The debate over AI avatars mirrors a broader conversation about where to draw the line with AI in content creation. Especially given that not all content requires the same level of human touch.
Roetzer compares it to a scale he developed for writers using AI during Marketing AI Institute's AI for Writers Summit 2025. For some tasks, like writing product descriptions or basic landing pages, there’s likely far less debate over whether or not to use AI.
“Who cares?” he says. “People just want the information.”
But for high-stakes, high-trust content like a keynote presentation or a personal editorial, it may get murkier, since audiences may expect the real person.
“When it's like a keynote presentation or an editorial piece, you want to know that that's coming from the person,” says Roetzer.
The same logic applies to AI avatars. While using one for a quick internal onboarding video might be acceptable, a paid course from a trusted expert carries different expectations. Ultimately, the decision comes down to understanding your audience.
“This isn’t prescriptive. It’s up to you to decide where that comfort level is,” says Roetzer. “If your audience expects you to show up and be authentically there, and to have put those extra two hours in to record the thing, you have to show up and do it.”

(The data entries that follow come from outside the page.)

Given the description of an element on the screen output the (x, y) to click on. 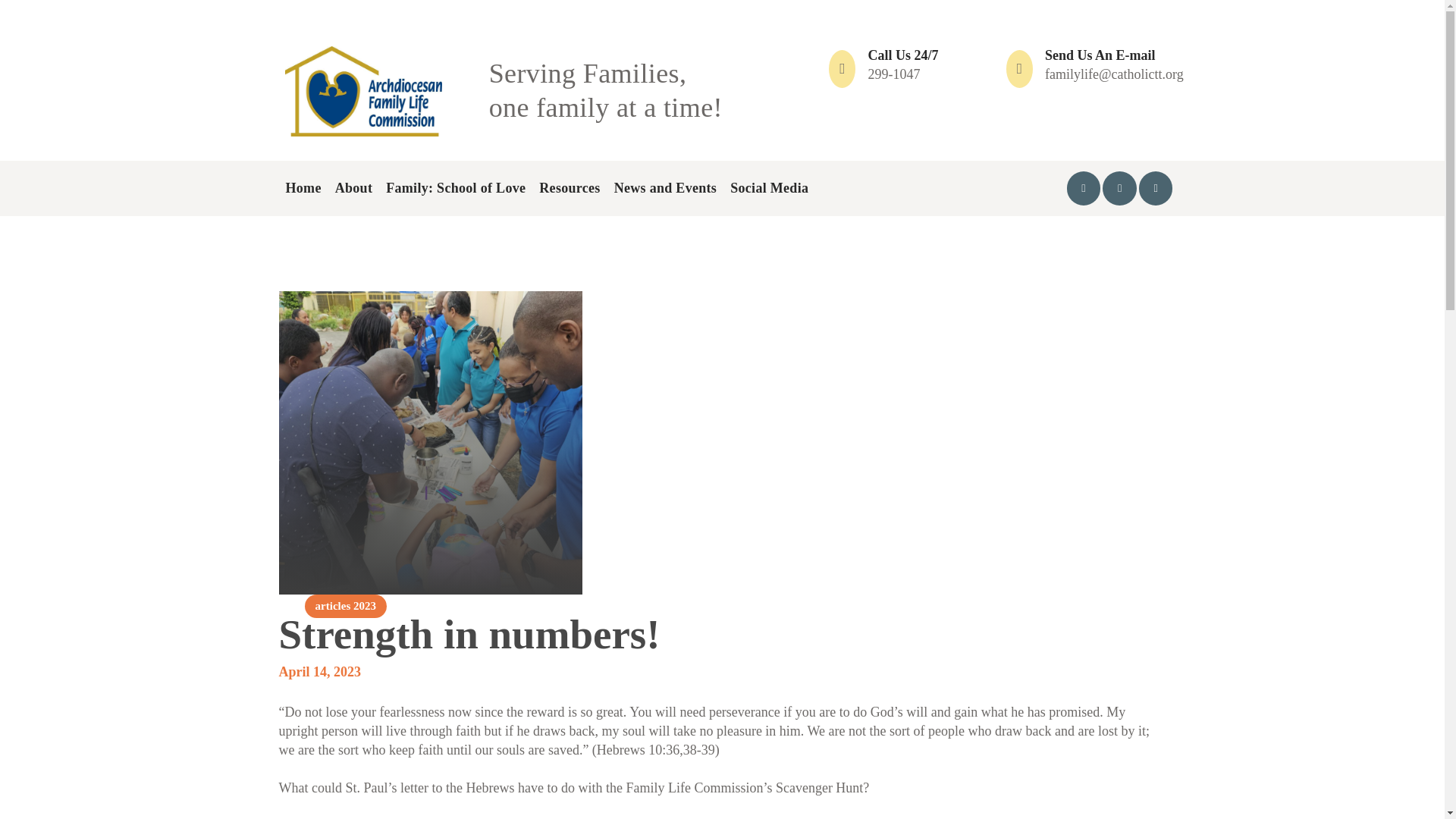
Social Media (769, 188)
Home (304, 188)
News and Events (665, 188)
Family: School of Love (455, 188)
About (354, 188)
Resources (500, 88)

Caputa’s experiment isn’t a one-off curiosity. It’s a preview of a choice every brand and business leader will soon face. With avatar technology becoming more accessible and powerful, the temptation to save time and scale content production will be immense.
The core question isn't about the technology itself, but about the strategy behind it. It forces a conversation about what your brand values most: the efficiency of automation or the irreplaceable connection of human presence.
For Roetzer and his team, the answer is clear: they won’t be using AI avatars for their educational courses . But he stresses that every organization must have this conversation now.
“We are all going to have to choose how we use AI to create our content, our thought leadership, our expertise,” says Roetzer. “You are going to, as a brand or as an individual creator or leader, have the choice to deepfake the thing.”